3. $.scrollIntoView(options), where options includes duration, callback, marginH, marginV. Again, if duration is specified, the scrolling is animated, and vice-versa. This method is called on an element with a scroll parent. If the element is already fully within the scroll parent's viewport, the method does nothing. Otherwise, this method scrolls the scroll parent such that the element is fully within the scroll parent's viewport - taking into account options.marginX and options.marginY. The margins specify how far away the element must end up from its two closest viewport edges.
4. $.focus(params) - We overrode the default jQuery.focus() method. This method is called on the element to receive focus and only operates on the first matched element - self = this.first() (i) The override calls originalPosition = self.scrollParent().getScrollPosition() (ii) If, within arguments, we detect an object that represents our scrollOptions, it is removed from the arguments and a call to the original focus method is made - original.apply(this, arguments). If scrollOptions are not specified, the method exits; if scrollOptions are specified, they contain the same options accepted by $.scrollIntoView() (iii) To counter any browser auto-scrolling related to applying the focus, the following call is made - self.scrollParent().scrollTo(originalPosition) (iv) A call to self.scrollIntoView(scrollOptions) is made.

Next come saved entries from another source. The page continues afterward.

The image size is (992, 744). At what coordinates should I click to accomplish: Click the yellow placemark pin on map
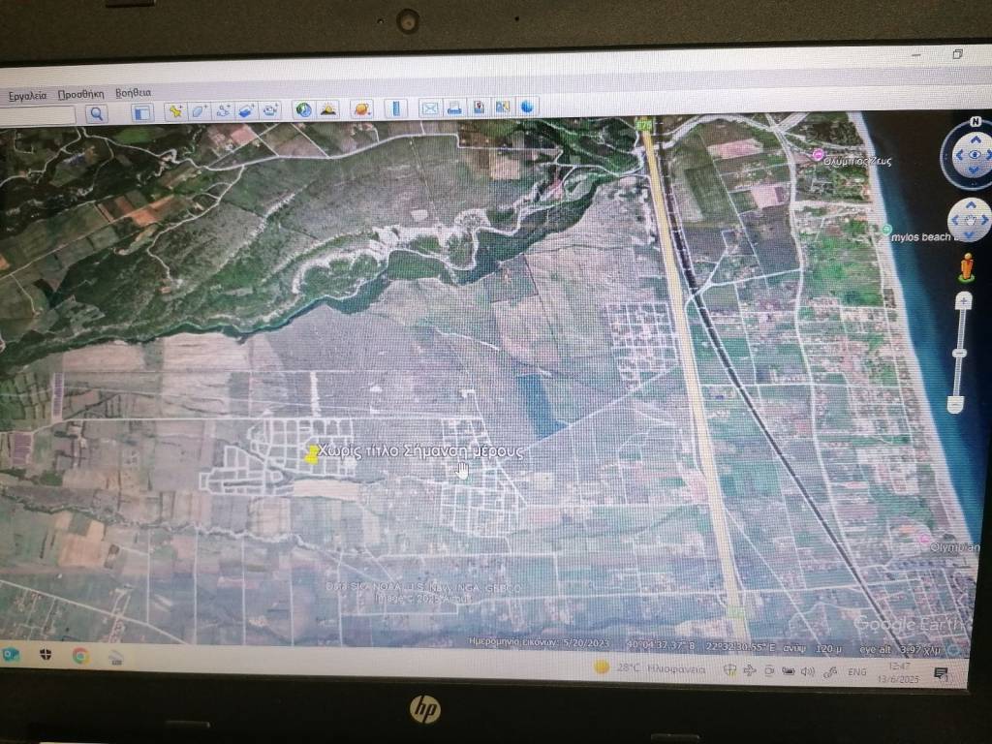312,455
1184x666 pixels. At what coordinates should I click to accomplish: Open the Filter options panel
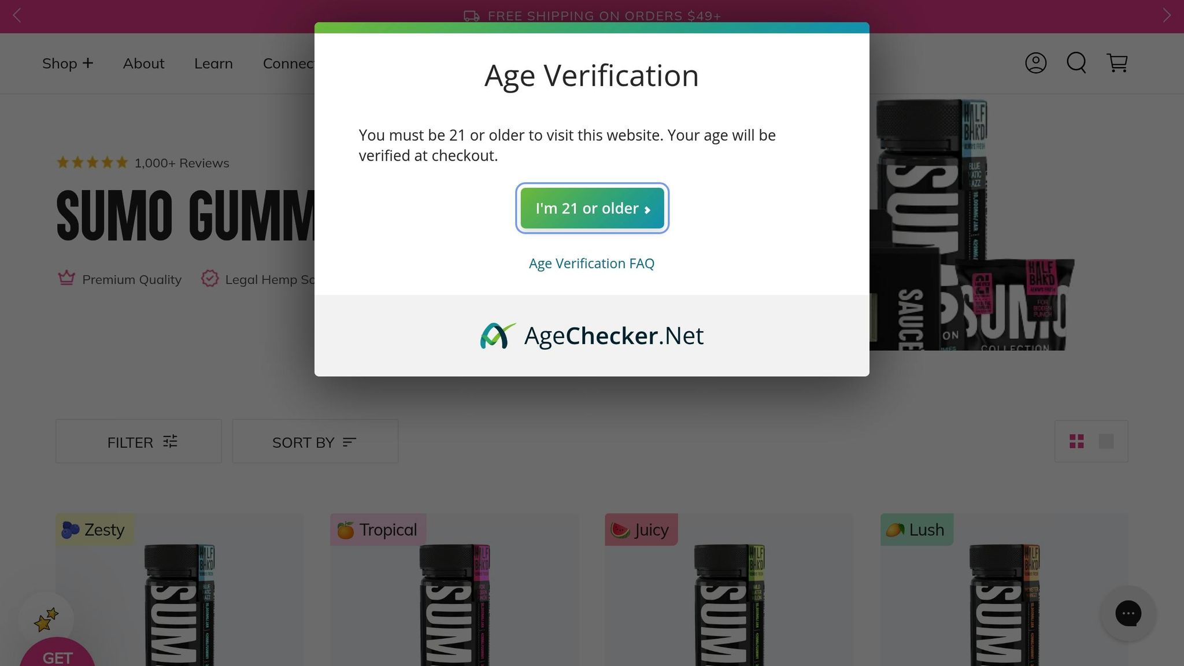coord(139,442)
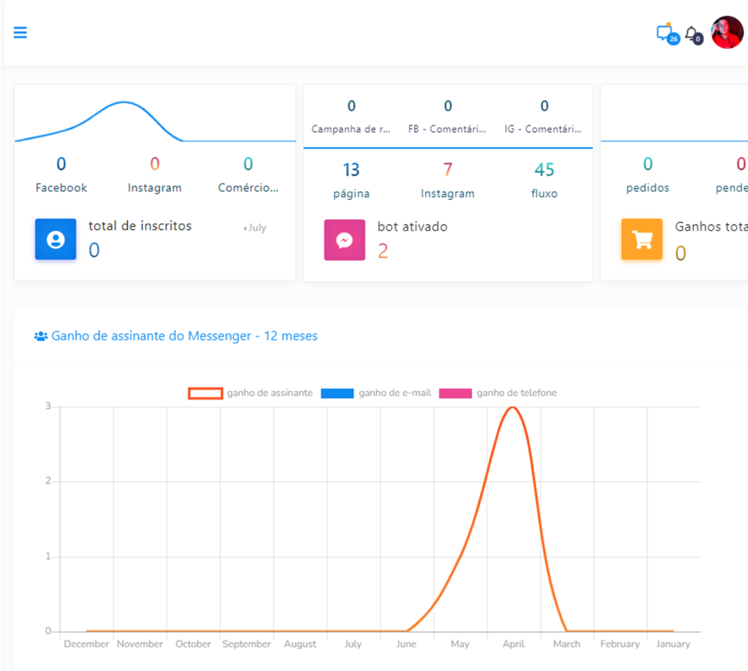The width and height of the screenshot is (748, 671).
Task: Click the blue subscriber user icon
Action: tap(56, 239)
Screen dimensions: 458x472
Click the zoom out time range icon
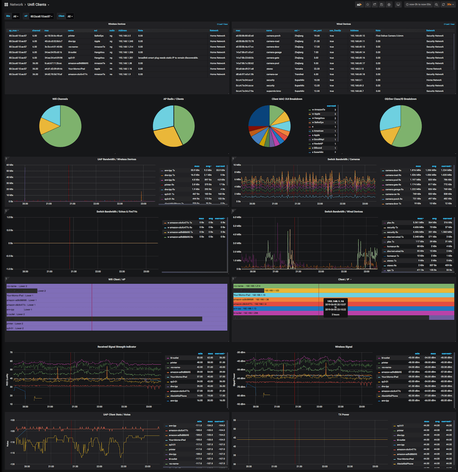(x=437, y=5)
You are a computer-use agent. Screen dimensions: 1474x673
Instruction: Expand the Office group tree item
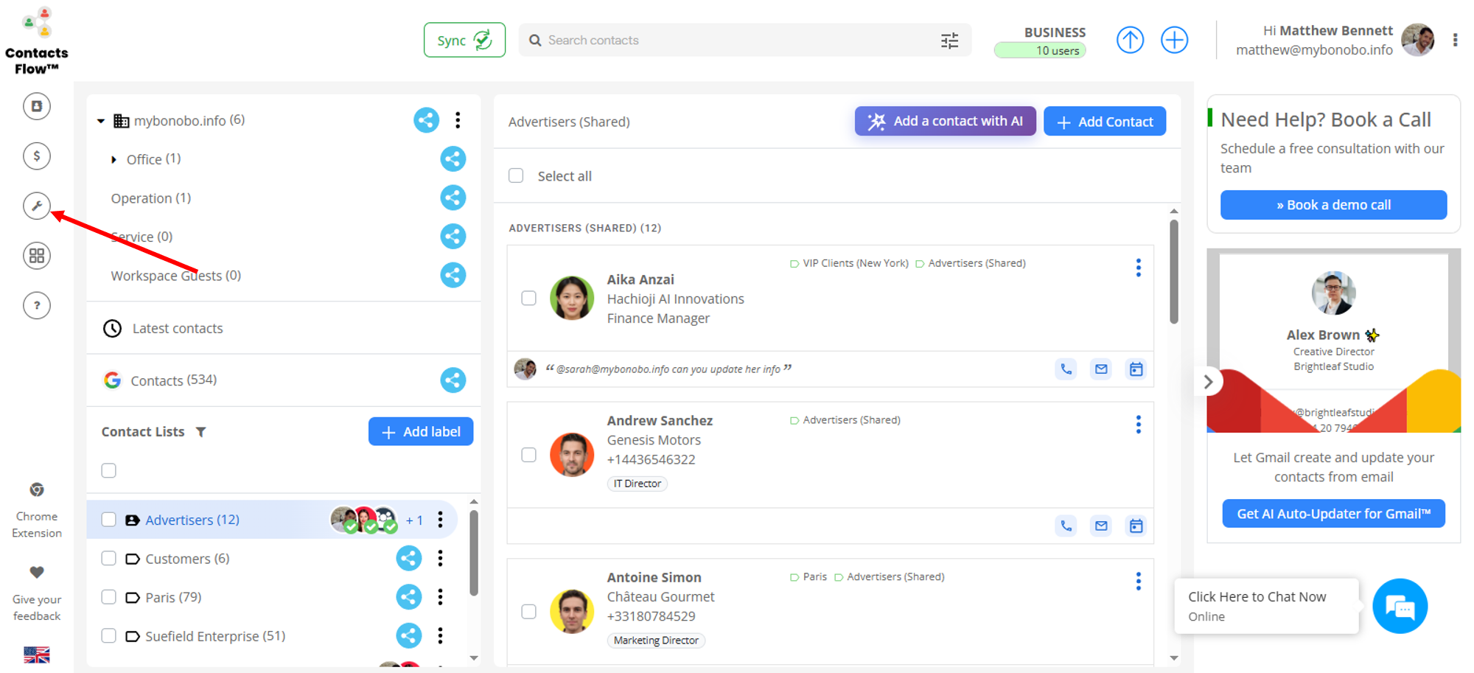coord(113,159)
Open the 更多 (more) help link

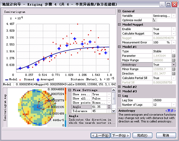tap(171, 111)
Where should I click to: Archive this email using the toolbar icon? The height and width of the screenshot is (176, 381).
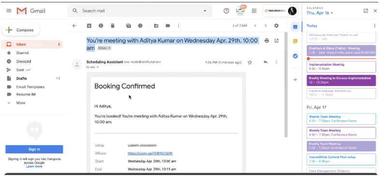coord(89,26)
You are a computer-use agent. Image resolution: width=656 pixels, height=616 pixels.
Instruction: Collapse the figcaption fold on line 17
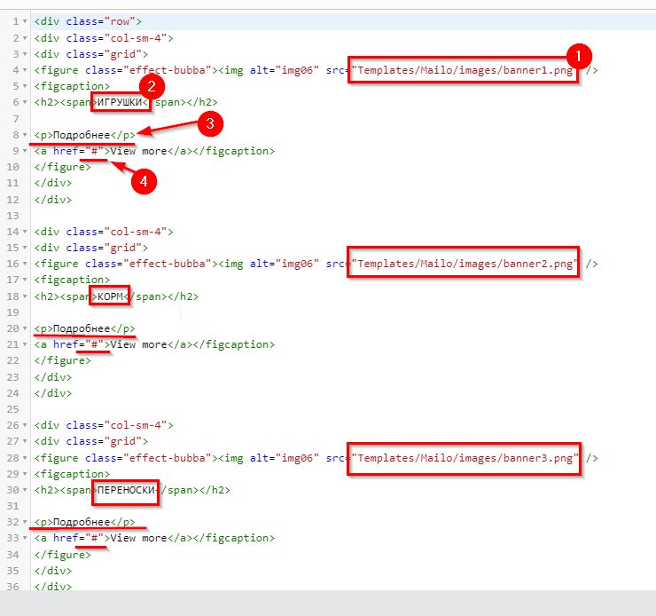(25, 280)
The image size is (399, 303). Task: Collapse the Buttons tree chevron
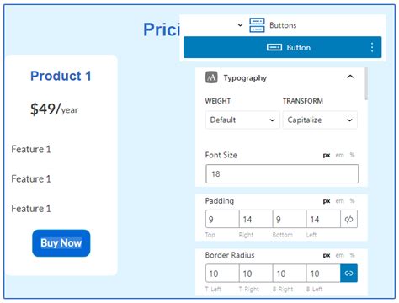(240, 25)
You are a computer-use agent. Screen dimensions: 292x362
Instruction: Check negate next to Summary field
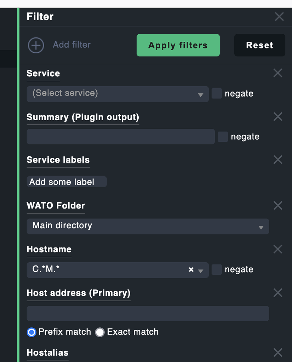point(222,136)
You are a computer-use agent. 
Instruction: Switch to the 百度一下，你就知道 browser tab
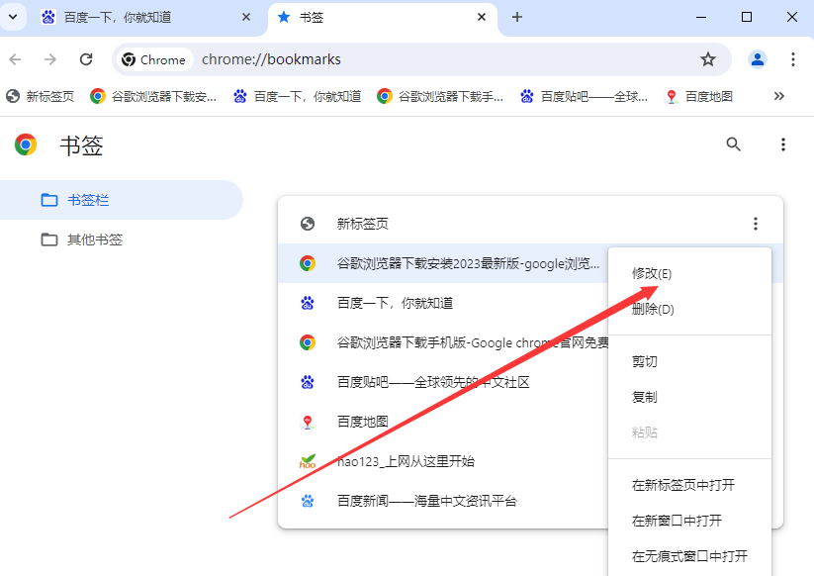(x=138, y=17)
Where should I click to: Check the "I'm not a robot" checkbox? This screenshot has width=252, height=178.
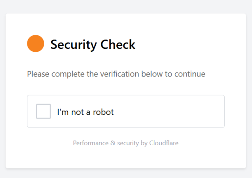pyautogui.click(x=43, y=112)
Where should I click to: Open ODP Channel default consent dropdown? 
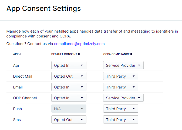[x=69, y=98]
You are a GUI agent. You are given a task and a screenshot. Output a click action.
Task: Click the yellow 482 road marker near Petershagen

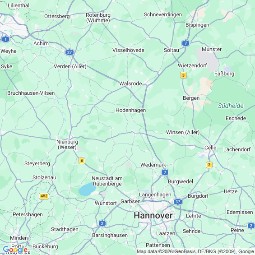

5. $.tabkey(listener) - This method listens for TAB key usage. When detected, the event default and propogation are prevented, and the registered listener/s are notified. When our application is notified, it then takes on the responsibility of placing focus on the next/previous field and specifies our smooth, precise scrollIntoView functionality to scroll the new focus element into view if it is not yet fully in view.
The bottom line is that it is possible to combat the following: (i) the browser's default scroll-to-on-focus behavior, and (ii) the browser's default show-into-view-on-tab behavior. This post describes one possible way of replacing these default behaviors with something that logically the same, but a nicer physical outcome.